New York Indian Film Festival 2012

Film Review: Saving Face

New York Indian Film Festival

Pulkit Datta
May 30, 2012

The Oscar-winning documentary on acid attacks in Pakistan is a difficult, but incredibly powerful experience

There are some films that evoke an inexplicable mix of anger, pain and inspiration all at the same time. Saving Face, directed by Sharmeen Obaid-Chinoy and Daniel Junge, is one such film, telling the harrowing story of the victims of acid attacks in Pakistan. Winner of the Academy Award for Best Documentary Short and recently screened at the New York Indian Film Festival, Saving Face follows the stories of two women – Zakia and Rukhsana – that try to rebuild their lives with physical and emotional scars in a society that barely punishes the perpetrators of the acid attack.

The directors don’t shy away from showing the full extent of the damage caused by the attacks on these women. For Zakia, her hobby of being photographed in new clothes was ended abruptly when her husband threw battery acid on her face. The result – the entire left side of her face is completely shapeless, as if it just melted away. Her nose is disfigured and the left side of her lips are being pulled upwards as the scar tissue tightens, making it difficult for her to eat or speak.

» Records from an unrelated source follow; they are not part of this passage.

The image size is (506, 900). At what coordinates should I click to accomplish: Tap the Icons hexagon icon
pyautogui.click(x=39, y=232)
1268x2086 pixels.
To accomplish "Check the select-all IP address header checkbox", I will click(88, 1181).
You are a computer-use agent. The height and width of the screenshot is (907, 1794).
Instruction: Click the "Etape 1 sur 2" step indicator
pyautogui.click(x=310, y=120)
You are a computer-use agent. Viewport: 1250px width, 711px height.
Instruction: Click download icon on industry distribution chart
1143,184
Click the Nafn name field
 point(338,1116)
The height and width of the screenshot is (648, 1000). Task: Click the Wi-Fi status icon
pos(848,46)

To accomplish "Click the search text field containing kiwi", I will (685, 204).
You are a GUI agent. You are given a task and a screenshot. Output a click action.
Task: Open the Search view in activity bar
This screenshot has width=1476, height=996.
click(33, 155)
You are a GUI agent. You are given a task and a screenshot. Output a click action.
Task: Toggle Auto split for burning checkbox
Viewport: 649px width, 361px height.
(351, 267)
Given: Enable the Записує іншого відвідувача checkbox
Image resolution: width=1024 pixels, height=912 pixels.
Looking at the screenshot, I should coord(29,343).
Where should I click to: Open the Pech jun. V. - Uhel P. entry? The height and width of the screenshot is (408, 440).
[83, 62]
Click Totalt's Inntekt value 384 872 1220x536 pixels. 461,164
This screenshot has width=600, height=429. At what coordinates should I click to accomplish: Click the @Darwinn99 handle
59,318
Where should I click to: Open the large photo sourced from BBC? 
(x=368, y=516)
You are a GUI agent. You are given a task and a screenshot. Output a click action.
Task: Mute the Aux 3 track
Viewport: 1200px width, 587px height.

Rukhsana, an otherwise spirited young woman, bears the equally horrific scars of her acid attack. It ruined the lower half of her face as well as her neck, as she laments the day she married her husband. Rukhsana’s husband threw acid on her, while her sister-in-law poured gasoline and her mother-in-law lit the matchstick. While the women are locked in legal battles with the men that attacked them, in a judicial system that doesn’t have a clear law in place for such crimes, they also try to overcome the painful process of emotional healing and a severe loss of self-confidence.

Zakia wraps herself up completely every time she steps out of her home, using her burqa as a shield more than anything else. Large black sunglasses then cover her eyes, as she tries her best to be completely hidden from public view, the loss of self-confidence crippling her in many ways. Thus we see the first layer of ’saving face’, a constant effort by the women to literally hide their faces from a society that is both unwilling to punish the assailants and is also unprepared to see the consequences of the acid attacks.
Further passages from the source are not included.